Scientific classification
- Kingdom: Plantae
- Clade: Tracheophytes
- Clade: Angiosperms
- Clade: Eudicots
- Clade: Rosids
- Order: Rosales
- Family: Rhamnaceae
- Genus: Gouania
- Species: G. vitifolia
- Binomial name: Gouania vitifolia A.Gray, 1854

= Gouania vitifolia =

- Genus: Gouania
- Species: vitifolia
- Authority: A.Gray, 1854
- Conservation status: CR

Species of flowering plant

Gouania vitifolia, also known as gray Oʻahu chewstick, is a critically endangered flowering plant in the buckthorn family, Rhamnaceae that is endemic to Hawaii. There are less than 50 known remaining plants, many of which are believed to have perished in a 2018 wildfire.

== Description ==
It is a climbing shrub or woody vine with tendrils and elliptical, broadly oval leaves which have toothed margins. The leaves are covered on both sides with moderate to dense soft hairs. When in bloom, it has small white flowers.
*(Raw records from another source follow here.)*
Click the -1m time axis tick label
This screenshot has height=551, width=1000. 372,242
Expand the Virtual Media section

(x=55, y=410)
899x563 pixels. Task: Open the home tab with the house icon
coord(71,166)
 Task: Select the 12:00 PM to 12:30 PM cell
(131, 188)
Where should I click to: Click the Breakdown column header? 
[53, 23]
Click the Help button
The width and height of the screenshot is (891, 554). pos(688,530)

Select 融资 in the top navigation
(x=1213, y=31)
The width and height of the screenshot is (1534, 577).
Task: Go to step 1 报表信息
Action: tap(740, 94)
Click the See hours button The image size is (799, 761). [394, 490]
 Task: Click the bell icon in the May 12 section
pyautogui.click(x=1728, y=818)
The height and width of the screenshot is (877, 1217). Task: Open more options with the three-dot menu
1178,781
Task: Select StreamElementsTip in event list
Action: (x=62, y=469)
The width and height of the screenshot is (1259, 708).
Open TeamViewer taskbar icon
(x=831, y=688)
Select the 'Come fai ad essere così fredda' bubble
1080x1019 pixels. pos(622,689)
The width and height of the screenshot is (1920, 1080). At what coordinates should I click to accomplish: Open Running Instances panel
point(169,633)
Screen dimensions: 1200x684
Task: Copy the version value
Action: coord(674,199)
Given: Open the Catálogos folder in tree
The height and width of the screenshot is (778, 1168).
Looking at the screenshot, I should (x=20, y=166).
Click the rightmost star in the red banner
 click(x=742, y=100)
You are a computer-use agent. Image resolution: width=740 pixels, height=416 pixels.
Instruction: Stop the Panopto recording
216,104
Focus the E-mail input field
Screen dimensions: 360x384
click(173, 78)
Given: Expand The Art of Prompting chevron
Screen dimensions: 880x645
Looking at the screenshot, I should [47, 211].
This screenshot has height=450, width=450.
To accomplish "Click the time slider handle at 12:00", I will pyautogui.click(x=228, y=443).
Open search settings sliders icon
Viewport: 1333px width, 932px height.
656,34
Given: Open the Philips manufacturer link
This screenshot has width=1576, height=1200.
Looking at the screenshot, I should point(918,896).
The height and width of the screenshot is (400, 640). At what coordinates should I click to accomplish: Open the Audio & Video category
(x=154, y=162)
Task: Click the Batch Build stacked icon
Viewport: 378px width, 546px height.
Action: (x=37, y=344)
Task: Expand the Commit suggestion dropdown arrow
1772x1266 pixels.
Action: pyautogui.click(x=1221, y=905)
== Distribution and habitat ==
Gouania vitifolia inhabits dry, coastal mesic, and mixed mesic forests on Oʻahu (Waiʻanae Mountains), the Island of Hawaiʻi (Kaʻū district), and west Maui. However, the only currently known populations are on O'ahu and Hawaiʻi, with no reported occurrences in Maui since the 1800s. It was thought to be extinct before its rediscovery in 1991.

== Conservation ==
In 2007 there were no more than 64 plants left on Oahu and two populations with a total "numbering in the tens" on Hawaii. A wildfire in 2018 is believed to have extinguished many of the remaining plants. Other threats include feral pigs and invasive plants.